Abstract: Race-Related Stressors and Resources for Resilience: Associations with Emotional Health, Behavioral Health, and Academic Investment among African American Adolescents

MCH Student:

Jessie L. Austin

Date of Defense:

May 8, 2019


African American youth in the United States grow up in a society with a long, pervasive and living history of interpersonal and institutional racism. This study examined whether race-related stressors (awareness and experiences of racism) and race-related resources for resilience (racial-ethnic connectedness and embedded achievement) were associated with emotional health, behavioral health and academic investment among African American adolescents. Additionally, it examined whether racial-ethnic connectedness and embedded achievement weaken potential associations between racism and outcomes. Embedded achievement is the belief that achievement is a part of one’s racial-ethnic group, and that one’s achievement will help other group members to succeed. Participants were 76 African American adolescents (Mean age= 11.6, 71% male).
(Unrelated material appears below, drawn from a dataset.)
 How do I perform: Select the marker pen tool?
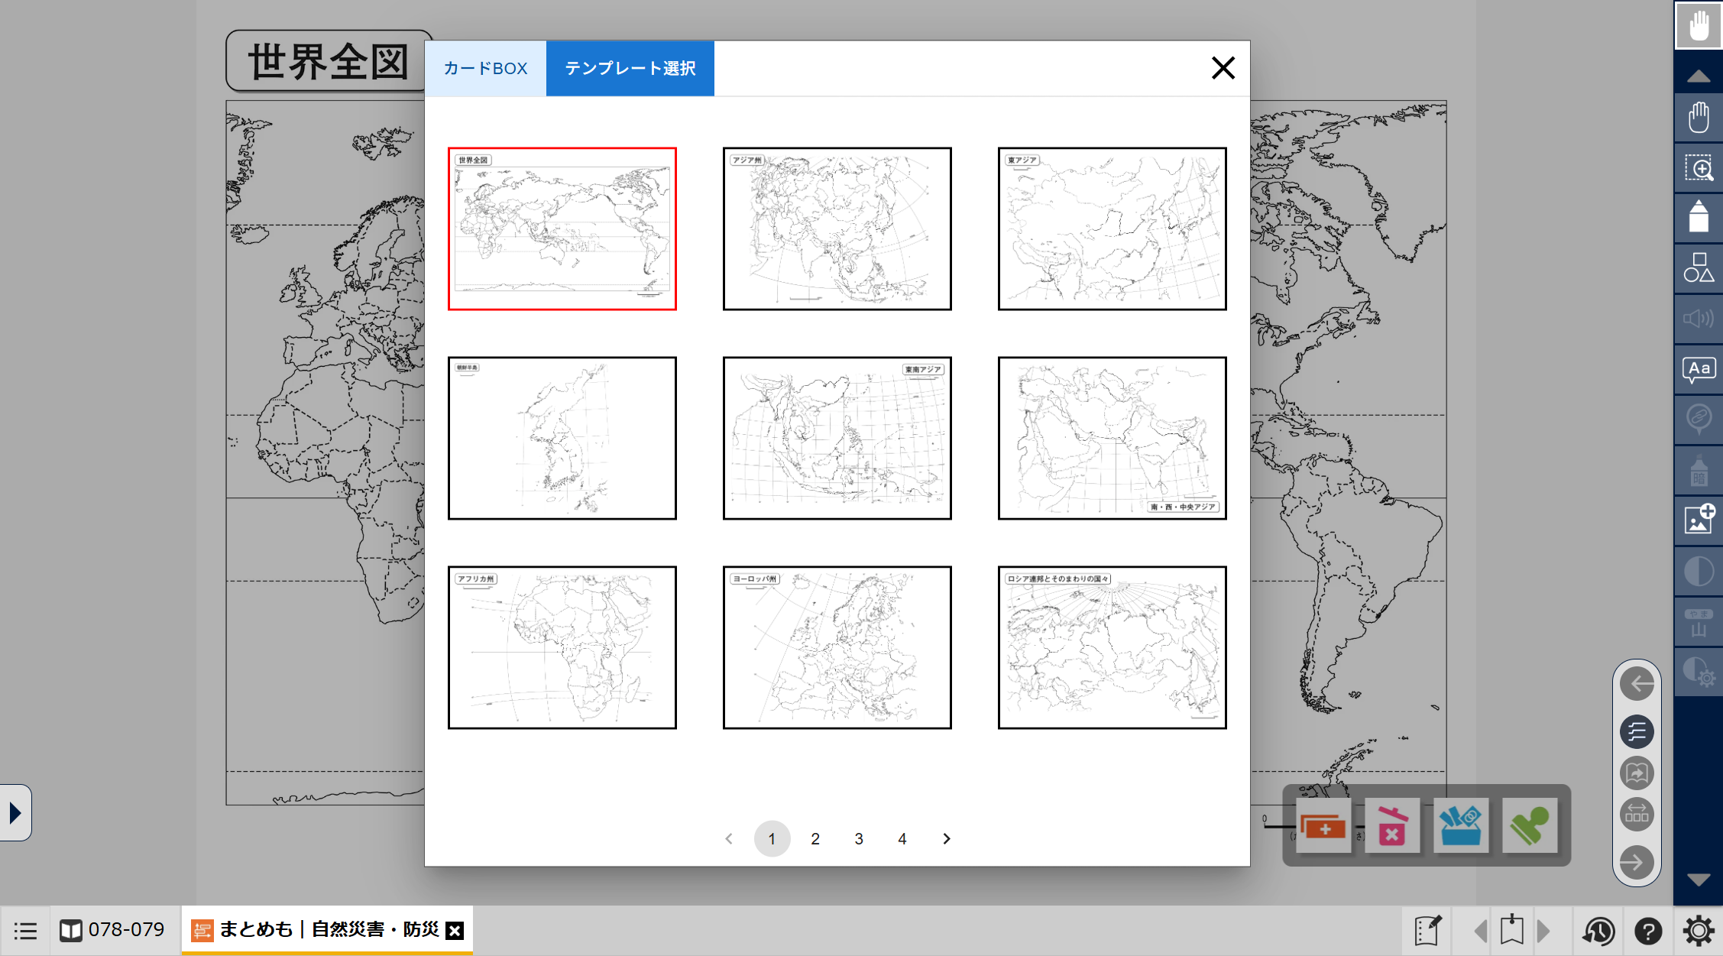tap(1698, 218)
Adjusting for age and gender, racial-ethnic connectedness and embedded achievement were associated with less emotional problems and conduct problems. In addition, embedded achievement was associated with greater academic investment. Racial ethnic connectedness modified the associations between youths’ awareness and experiences of racism and emotional problems; racism was associated with more emotional problems, but only among youth with lower levels of racial-ethnic connectedness. Youths’ perceptions of embedded achievement modified the association between youths’ experiences of racism and conduct problems; experiences of racism were associated with more conduct problems, but only among youth with lower perceptions of embedded achievement. African American youth who possess race-related resources for resilience exhibit less emotional and conduct problems and greater academic investment. Race-related resources for resilience also appear to confer protection when African American youth are confronted with the significant stress and adversity of racism.